Het oordeel van de voorzitter
1) De klacht heeft betrekking op de wijze waarop in de onderhavige uiting de bijkomende kosten voor de vakantiewoning dienen te worden vermeld. Op grond van de klacht zal de voorzitter beoordelen of de uiting met betrekking tot 1) de boekingskosten, 2) toeristenbelasting en 3) de huisdierentoeslag voldoet aan de eisen van de Reclamecode Reisaanbiedingen (RR) 2014.
2) Ten aanzien van de boekingskosten is niet in geschil dat deze € 30,– bedragen indien een verblijf van (maximaal) 7 dagen wordt geboekt. Indien een langer verblijf wordt geboekt, past adverteerder een “meerweeksverblijfkorting” toe van € 60,– per week. Deze korting wordt volgens adverteerder in mindering gebracht op (onder meer) de “administratiekosten” waarmee zij blijkbaar de boekingskosten bedoelt. De voorzitter acht het echter niet juist een dergelijke korting te verrekenen met vaste onvermijdbare kosten teneinde deze alsnog variabel te maken. De korting die wegens een langer verblijf dan 7 dagen wordt gegeven, dient in plaats daarvan in mindering te worden gebracht op het totaalbedrag dat de consument ziet indien hij de keuze invult voor een langer verblijf. In de uiting worden echter alleen prijzen getoond op basis van een verblijf van 7 dagen. Nu de boekingskosten bij die periode € 30,– bedragen, hadden deze kosten dienen te zijn inbegrepen in de getoonde prijs per woning. Deze kosten zijn op het moment van publicatie bekend en dienen in de prijs te zijn verdisconteerd op grond van het bepaalde onder III lid 1 RR in verbinding met het bepaalde onder IV lid 1 RR en artikel 8.4 sub i van de Nederlandse Reclame Code (NRC), nu de onderhavige uiting dient te worden aangemerkt als een uitnodiging tot aankoop in verband met een overeenkomst op afstand. Nu adverteerder de boekingskosten niet in de prijs van de vakantiewoningen heeft verdisconteerd, is de uiting in strijd met de hier genoemde bepalingen.
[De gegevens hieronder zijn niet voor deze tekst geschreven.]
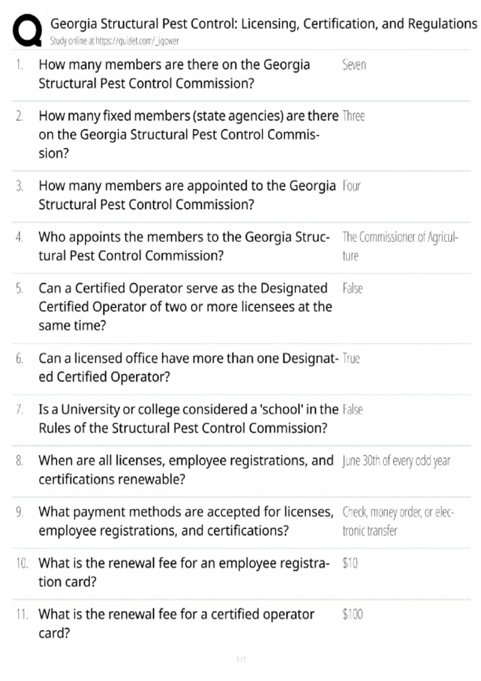Viewport: 481px width, 681px height.
Task: Select question 9 about accepted payment methods
Action: click(x=186, y=521)
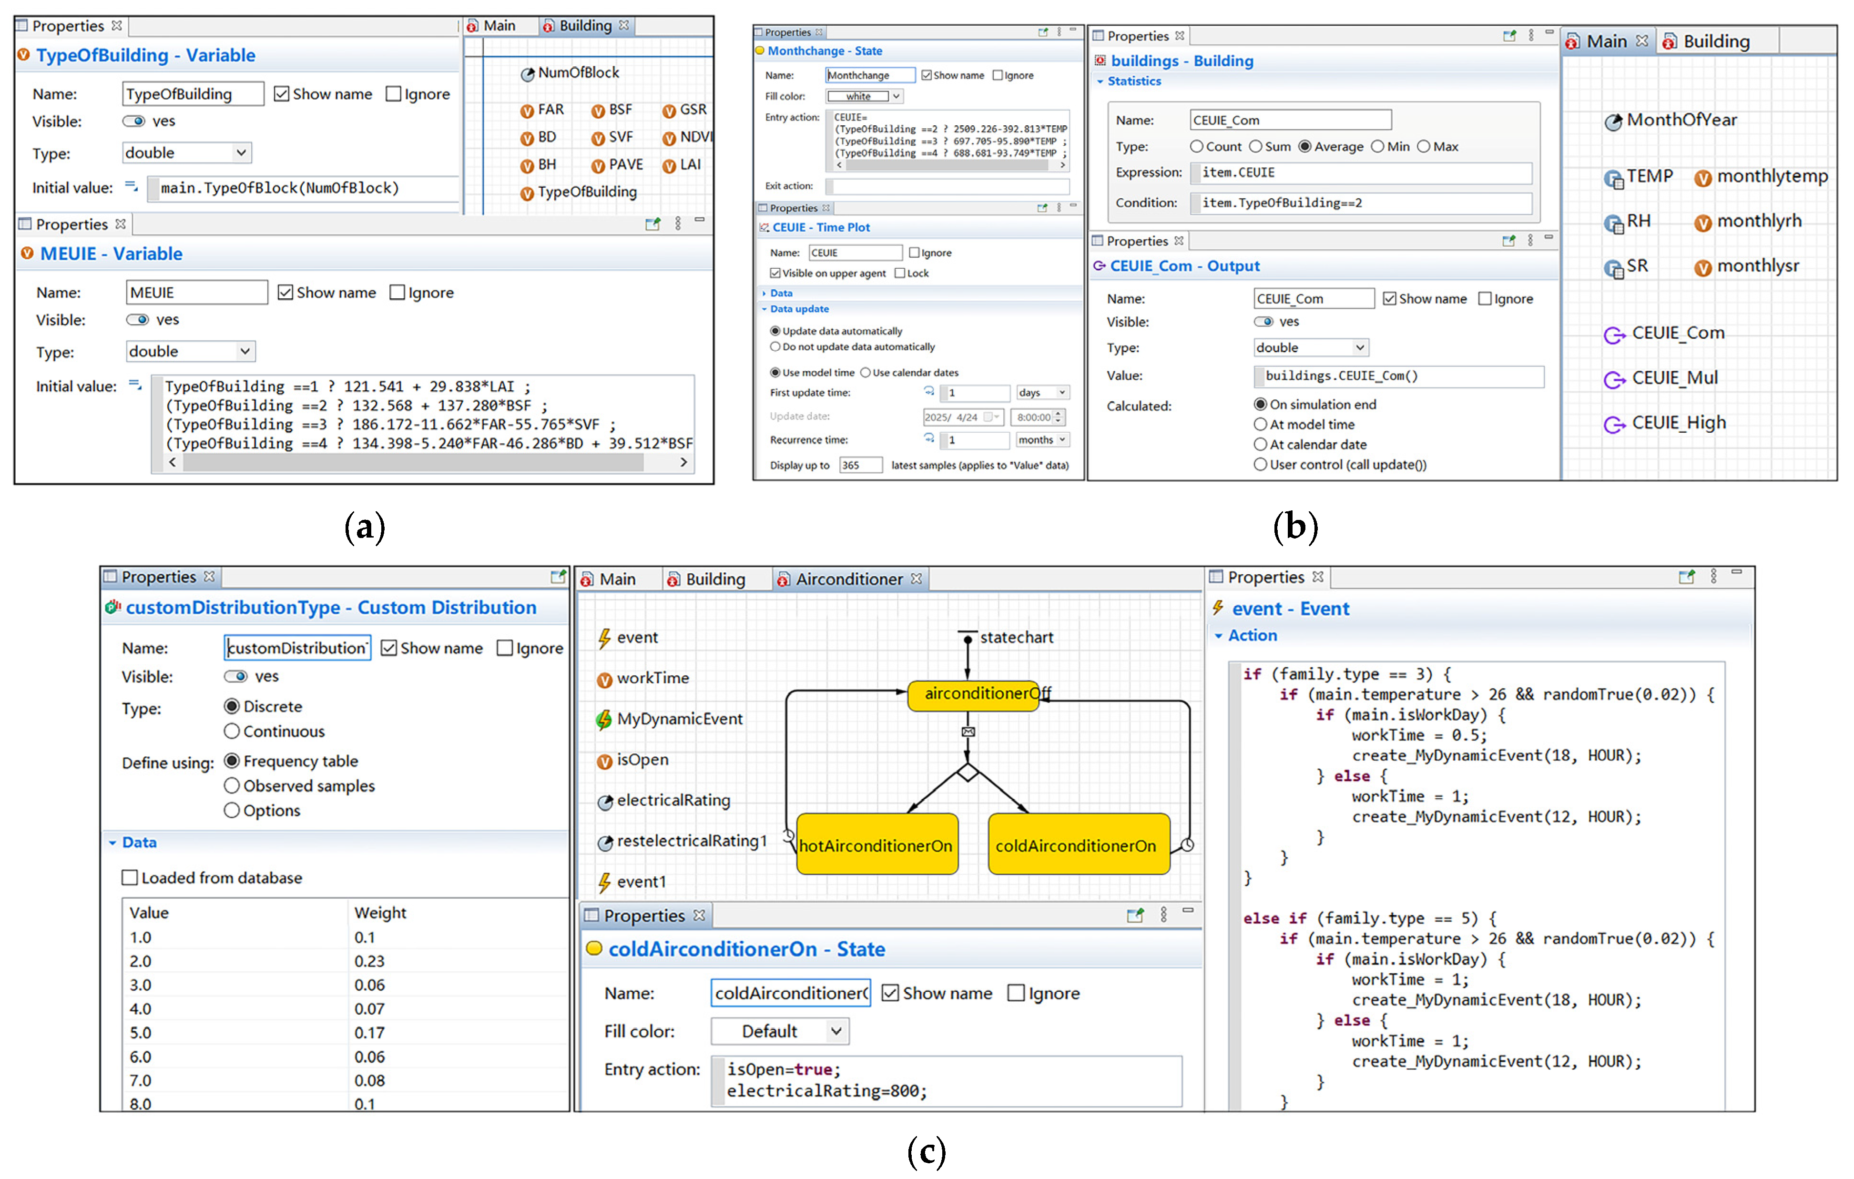
Task: Select the MyDynamicEvent icon in Airconditioner
Action: pyautogui.click(x=604, y=719)
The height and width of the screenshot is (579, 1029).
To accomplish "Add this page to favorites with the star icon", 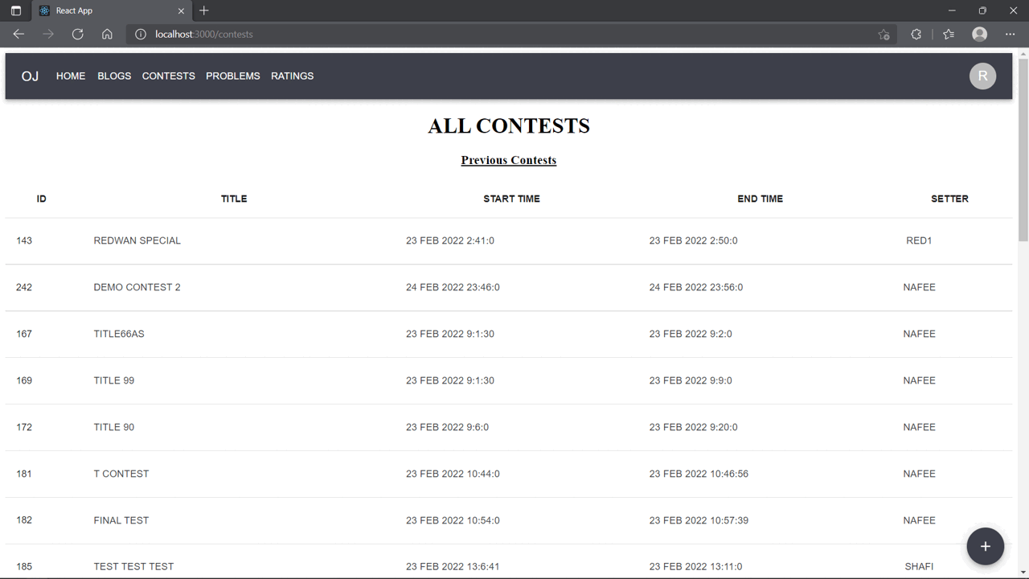I will pos(883,35).
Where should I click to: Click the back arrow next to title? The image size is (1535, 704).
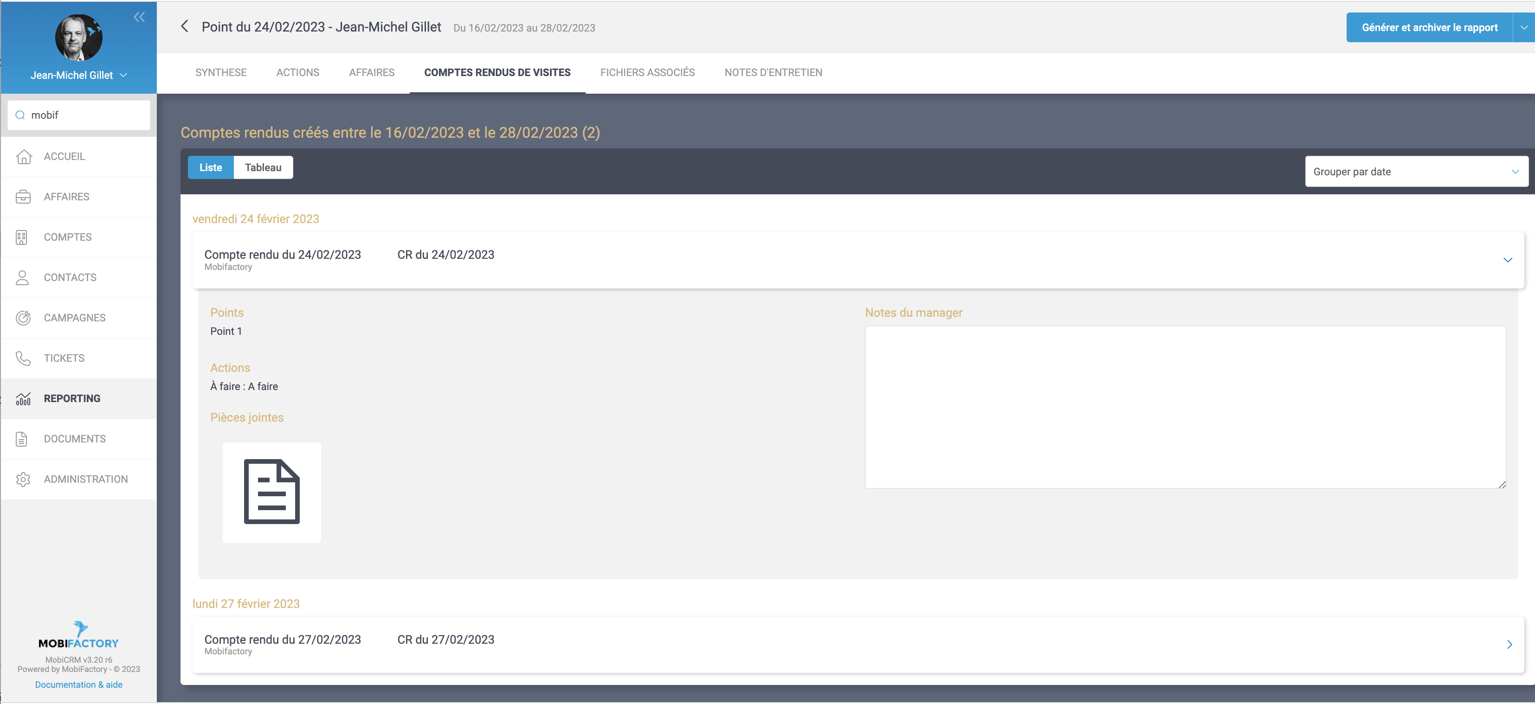coord(185,27)
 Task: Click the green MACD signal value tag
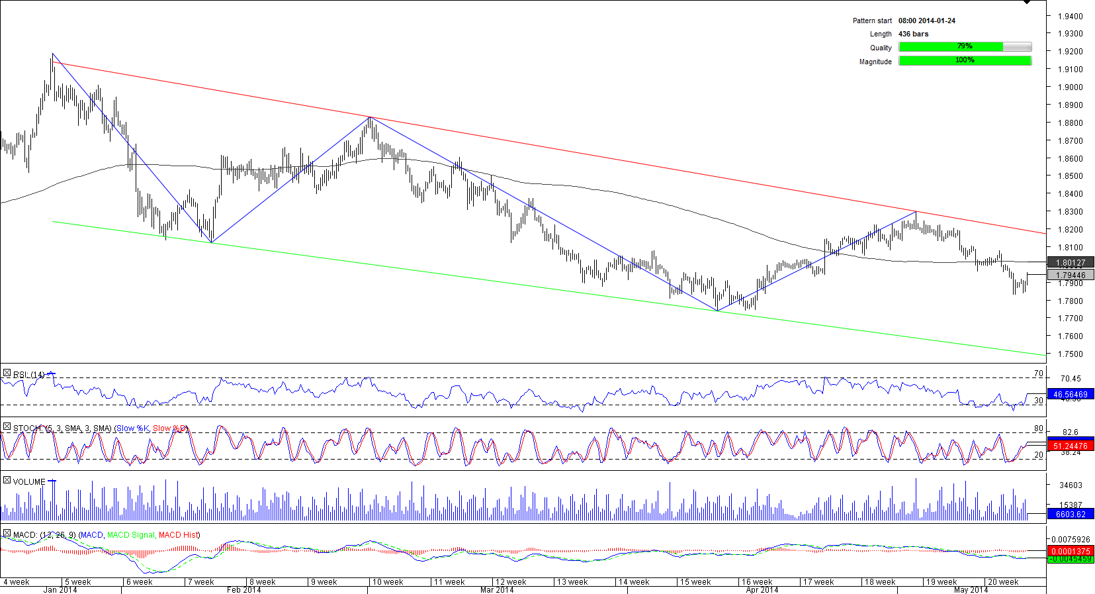pyautogui.click(x=1071, y=560)
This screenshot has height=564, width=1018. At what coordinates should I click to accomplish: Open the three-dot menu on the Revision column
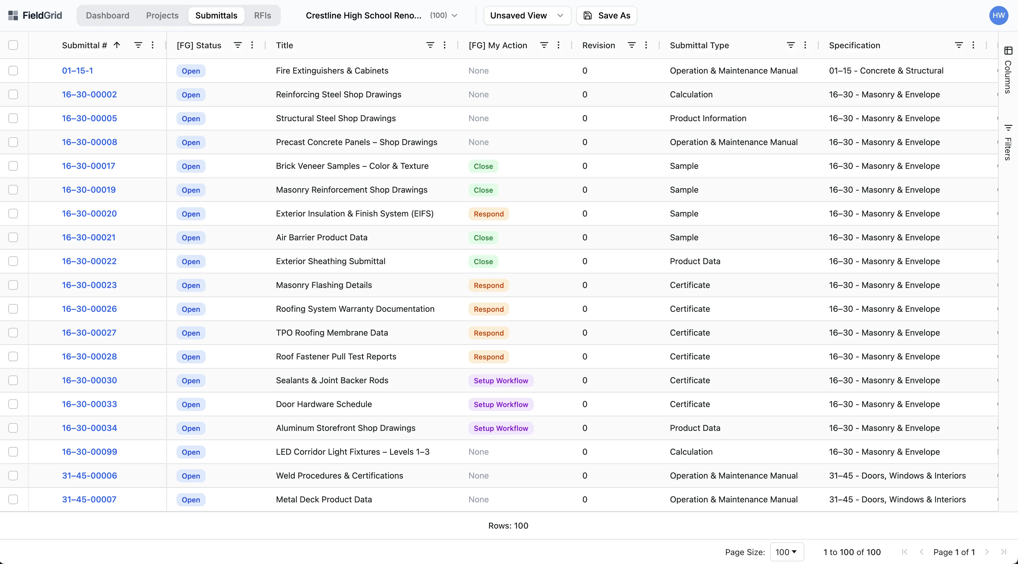(646, 45)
3) Met betrekking tot de toeristenbelasting heeft adverteerder onder meer gesteld dat deze kosten afhankelijk zijn van het aantal personen, dat blijkbaar per woning kan variëren. Dit is, naar adverteerder terecht stelt, een omstandigheid die meebrengt dat deze kosten niet reeds in de getoonde prijzen voor de vakantiewoningen kunnen worden verdisconteerd. In zoverre is sprake van variabele onvermijdbare kosten. Deze kosten dienen op grond van het bepaalde onder III lid 1 RR in verbinding met het bepaalde onder IV lid 1 RR en artikel 8.4 sub i NRC direct naast of onder de geadverteerde prijs te worden genoemd. Adverteerder noemt deze kosten weliswaar in de uiting, maar in een afzonderlijk kader en niet op zodanige wijze dat de kosten op de voorgeschreven wijze worden vermeld. De kosten staan immers in een afzonderlijk kader op enige afstand van de prijzen. Klaagster stelt bovendien dat dit kader op haar beeldscherm niet onmiddellijk is te zien. Ook hierom heeft adverteerder in strijd met de genoemde artikelen gehandeld.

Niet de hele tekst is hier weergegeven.